There is some issue with the NFS filesystem on which only the binlogs (and binlog index) are located.

Then replication breaks:
Last_IO_Error: Got fatal error 1236 from master when reading data from binary log: 'bogus data in log event; the first event 'server1-bin.000182' at 865668285, the last event read from '/binlogs/server1-bin.000182' at 865668285, the last byte read from '/binlogs/server1-bin.000182' at 865668304.'

There is nothing being logged in the errorlog.

One of the applications was able to give more info:
Mysqli statement execute error : Can't sync file '/binlogs/server1-bin.000182' to disk (Errcode: 5 - Input/output error)

Looking at the sourcecode this seems to be the EE_SYNC error.

$ mysqlbinlog --base64-output=decode-rows --start-position=865668285 server1-bin.000182
/*!50530 SET @@SESSION.PSEUDO_SLAVE_MODE=1*/;
/*!40019 SET @@session.max_insert_delayed_threads=0*/;
/*!50003 SET @OLD_COMPLETION_TYPE=@@COMPLETION_TYPE,COMPLETION_TYPE=0*/;
DELIMITER /*!*/;
ERROR: Error in Log_event::read_log_event(): 'Event too small', data_len: 0, event_type: 0
ERROR: Could not read entry at offset 865668285: Error in log format or read error.
DELIMITER ;
# End of log file
ROLLBACK /* added by mysqlbinlog */;
/*!50003 SET COMPLETION_TYPE=@OLD_COMPLETION_TYPE*/;
/*!50530 SET @@SESSION.PSEUDO_SLAVE_MODE=0*/;

$ hexdump -s 865668285 server1-bin.000182 | head -3
33990cbd 0000 0000 0000 0000 0000 0000 0000 0000
*
33b104fd 0000 0000 0000 0000 0000 0000 ac8f 5360

The size of the binlog file is 930664247.

How to repeat:
Have binlogs on a different filesystem and set sync_binlog=1.

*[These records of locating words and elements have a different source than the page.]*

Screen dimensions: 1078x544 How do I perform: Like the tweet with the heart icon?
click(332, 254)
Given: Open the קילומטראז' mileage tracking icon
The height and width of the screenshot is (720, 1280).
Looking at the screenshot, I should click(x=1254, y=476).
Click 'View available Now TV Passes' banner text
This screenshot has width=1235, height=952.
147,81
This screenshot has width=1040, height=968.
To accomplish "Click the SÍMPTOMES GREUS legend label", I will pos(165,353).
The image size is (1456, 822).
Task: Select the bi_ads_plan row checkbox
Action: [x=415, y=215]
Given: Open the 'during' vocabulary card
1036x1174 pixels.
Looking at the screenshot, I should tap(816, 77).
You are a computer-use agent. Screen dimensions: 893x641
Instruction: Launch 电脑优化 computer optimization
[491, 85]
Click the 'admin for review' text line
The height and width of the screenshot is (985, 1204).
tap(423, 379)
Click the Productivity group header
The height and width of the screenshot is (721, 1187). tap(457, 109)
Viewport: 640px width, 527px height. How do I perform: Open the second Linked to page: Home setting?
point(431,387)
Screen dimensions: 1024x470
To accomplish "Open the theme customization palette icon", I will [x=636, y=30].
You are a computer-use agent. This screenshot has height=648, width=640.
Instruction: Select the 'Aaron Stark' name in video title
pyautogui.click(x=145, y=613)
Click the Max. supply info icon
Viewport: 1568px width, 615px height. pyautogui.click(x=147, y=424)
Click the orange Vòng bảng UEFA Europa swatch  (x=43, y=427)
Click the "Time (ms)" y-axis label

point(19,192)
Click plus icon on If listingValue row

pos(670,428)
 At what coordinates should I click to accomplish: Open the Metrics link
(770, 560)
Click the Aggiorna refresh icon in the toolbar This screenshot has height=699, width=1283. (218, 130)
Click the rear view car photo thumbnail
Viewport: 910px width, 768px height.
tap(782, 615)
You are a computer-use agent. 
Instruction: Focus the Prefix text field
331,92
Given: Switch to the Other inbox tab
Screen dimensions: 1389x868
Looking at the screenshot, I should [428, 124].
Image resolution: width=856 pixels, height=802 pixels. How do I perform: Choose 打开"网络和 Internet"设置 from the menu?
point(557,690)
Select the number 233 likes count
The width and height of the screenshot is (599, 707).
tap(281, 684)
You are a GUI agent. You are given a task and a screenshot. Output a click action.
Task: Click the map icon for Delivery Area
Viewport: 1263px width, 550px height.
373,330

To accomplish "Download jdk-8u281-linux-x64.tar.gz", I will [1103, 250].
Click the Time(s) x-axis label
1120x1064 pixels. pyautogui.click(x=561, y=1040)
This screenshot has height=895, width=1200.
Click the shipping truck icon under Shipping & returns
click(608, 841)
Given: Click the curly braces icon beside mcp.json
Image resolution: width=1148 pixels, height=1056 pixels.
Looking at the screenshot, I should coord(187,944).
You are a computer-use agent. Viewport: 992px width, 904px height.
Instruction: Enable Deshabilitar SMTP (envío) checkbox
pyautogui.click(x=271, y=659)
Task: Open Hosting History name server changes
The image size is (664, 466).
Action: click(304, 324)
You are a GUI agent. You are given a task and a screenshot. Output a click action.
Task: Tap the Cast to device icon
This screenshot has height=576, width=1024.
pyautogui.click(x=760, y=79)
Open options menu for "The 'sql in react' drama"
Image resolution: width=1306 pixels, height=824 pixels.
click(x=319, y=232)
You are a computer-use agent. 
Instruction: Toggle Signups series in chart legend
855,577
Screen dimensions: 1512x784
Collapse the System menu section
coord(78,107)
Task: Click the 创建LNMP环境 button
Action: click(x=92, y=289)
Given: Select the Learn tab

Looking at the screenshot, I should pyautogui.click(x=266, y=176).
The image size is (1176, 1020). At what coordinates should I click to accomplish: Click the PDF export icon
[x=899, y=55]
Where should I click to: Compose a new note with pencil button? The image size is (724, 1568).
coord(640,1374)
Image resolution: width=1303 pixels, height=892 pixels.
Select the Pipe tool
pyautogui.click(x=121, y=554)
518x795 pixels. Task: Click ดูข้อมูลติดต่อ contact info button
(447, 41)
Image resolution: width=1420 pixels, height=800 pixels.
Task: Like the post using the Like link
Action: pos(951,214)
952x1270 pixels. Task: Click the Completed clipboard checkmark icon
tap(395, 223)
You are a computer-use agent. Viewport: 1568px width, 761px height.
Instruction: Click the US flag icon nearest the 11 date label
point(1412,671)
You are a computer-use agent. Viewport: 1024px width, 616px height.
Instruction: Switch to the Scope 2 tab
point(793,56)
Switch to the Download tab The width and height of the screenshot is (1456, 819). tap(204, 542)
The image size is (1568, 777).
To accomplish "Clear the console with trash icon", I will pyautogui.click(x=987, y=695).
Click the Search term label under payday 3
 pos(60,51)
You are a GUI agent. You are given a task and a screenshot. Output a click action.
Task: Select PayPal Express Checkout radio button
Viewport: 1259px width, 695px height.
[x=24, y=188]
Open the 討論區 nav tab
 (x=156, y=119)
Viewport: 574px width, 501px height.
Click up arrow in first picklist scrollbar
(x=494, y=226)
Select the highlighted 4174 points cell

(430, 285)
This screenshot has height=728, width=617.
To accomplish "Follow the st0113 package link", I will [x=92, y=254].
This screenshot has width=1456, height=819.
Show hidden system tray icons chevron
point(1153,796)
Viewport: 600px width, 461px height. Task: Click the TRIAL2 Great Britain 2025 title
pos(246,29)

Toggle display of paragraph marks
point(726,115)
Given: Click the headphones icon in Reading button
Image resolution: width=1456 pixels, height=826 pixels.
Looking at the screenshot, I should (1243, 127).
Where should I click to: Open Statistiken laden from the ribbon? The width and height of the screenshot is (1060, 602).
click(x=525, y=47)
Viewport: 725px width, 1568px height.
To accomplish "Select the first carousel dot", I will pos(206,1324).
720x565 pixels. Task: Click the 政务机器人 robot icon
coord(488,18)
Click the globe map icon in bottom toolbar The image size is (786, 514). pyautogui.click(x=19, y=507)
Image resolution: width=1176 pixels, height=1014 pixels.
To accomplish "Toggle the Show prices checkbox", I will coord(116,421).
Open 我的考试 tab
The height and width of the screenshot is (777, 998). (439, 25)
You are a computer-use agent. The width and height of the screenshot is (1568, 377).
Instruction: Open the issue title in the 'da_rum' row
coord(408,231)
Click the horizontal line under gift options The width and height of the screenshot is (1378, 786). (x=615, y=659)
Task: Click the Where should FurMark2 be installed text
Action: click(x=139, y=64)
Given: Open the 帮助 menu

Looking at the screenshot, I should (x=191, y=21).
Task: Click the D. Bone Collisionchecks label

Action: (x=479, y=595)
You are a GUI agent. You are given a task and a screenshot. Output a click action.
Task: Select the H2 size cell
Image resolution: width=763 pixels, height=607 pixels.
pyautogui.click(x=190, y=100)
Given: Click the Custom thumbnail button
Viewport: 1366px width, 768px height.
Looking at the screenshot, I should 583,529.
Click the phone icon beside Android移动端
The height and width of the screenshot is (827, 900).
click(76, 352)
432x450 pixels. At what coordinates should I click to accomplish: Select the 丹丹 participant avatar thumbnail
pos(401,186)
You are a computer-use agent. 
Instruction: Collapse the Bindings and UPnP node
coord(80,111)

Somehow get the sync operation to fail with error 5.

Then check the binlog contents and replication.

Suggested fix:
1. Make sure these kinds of errors are logged in the error log.
2. Do not continue operation until we have succesfully synced the binlog.
3. Retry the sync and the directly rotate the binlogs.
[30 Apr 2014 10:10] Daniël van Eeden
Added tags and raised the severity
[30 Apr 2014 11:39] Daniël van Eeden
Might be related to Bug #68953
[21 Aug 2014 18:05] Daniël van Eeden
Since 5.6.20 there is binlog_impossible_mode which improves this a lot.

http://dev.mysql.com/doc/refman/5.6/en/replication-options-binary-log.html#sysvar_binlog_i...
[10 Dec 2017 10:06] Daniël van Eeden
It is probably difficult to figure out if MySQL or the storage caused the corruption. However with binlog_impossible_mode the situation has improved quite a bit. So closing this for now.